Stored records
============

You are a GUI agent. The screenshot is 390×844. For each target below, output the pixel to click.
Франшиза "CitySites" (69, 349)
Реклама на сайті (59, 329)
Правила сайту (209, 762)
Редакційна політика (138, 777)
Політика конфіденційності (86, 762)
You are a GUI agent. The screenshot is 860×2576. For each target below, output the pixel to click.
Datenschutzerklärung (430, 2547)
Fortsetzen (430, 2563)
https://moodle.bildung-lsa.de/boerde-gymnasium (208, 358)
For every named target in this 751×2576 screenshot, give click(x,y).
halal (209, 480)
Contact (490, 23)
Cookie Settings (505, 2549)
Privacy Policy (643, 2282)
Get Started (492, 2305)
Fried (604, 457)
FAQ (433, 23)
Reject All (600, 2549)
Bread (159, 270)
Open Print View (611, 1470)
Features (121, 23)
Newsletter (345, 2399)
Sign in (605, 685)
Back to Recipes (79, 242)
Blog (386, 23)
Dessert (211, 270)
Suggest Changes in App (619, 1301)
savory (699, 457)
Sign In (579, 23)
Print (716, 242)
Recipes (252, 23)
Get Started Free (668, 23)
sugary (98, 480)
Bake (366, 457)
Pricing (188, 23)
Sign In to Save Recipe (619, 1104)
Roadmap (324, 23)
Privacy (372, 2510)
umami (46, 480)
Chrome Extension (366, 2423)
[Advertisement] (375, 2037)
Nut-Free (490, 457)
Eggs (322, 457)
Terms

============

What is needed » Each entry must be printed again exactly as given.

Result »
You are a GUI agent. The screenshot is 390×844. For each target below, output the pixel to click.
Франшиза "CitySites" (69, 349)
Реклама на сайті (59, 329)
Правила сайту (209, 762)
Редакційна політика (138, 777)
Політика конфіденційності (86, 762)
You are a GUI agent. The screenshot is 860×2576. For each target below, output the pixel to click.
Datenschutzerklärung (430, 2547)
Fortsetzen (430, 2563)
https://moodle.bildung-lsa.de/boerde-gymnasium (208, 358)
For every named target in this 751×2576 screenshot, give click(x,y).
halal (209, 480)
Contact (490, 23)
Cookie Settings (505, 2549)
Privacy Policy (643, 2282)
Get Started (492, 2305)
Fried (604, 457)
FAQ (433, 23)
Reject All (600, 2549)
Bread (159, 270)
Open Print View (611, 1470)
Features (121, 23)
Newsletter (345, 2399)
Sign in (605, 685)
Back to Recipes (79, 242)
Blog (386, 23)
Dessert (211, 270)
Suggest Changes in App (619, 1301)
savory (699, 457)
Sign In (579, 23)
Print (716, 242)
Recipes (252, 23)
Get Started Free (668, 23)
sugary (98, 480)
Bake (366, 457)
Pricing (188, 23)
Sign In to Save Recipe (619, 1104)
Roadmap (324, 23)
Privacy (372, 2510)
umami (46, 480)
Chrome Extension (366, 2423)
[Advertisement] (375, 2037)
Nut-Free (490, 457)
Eggs (322, 457)
Terms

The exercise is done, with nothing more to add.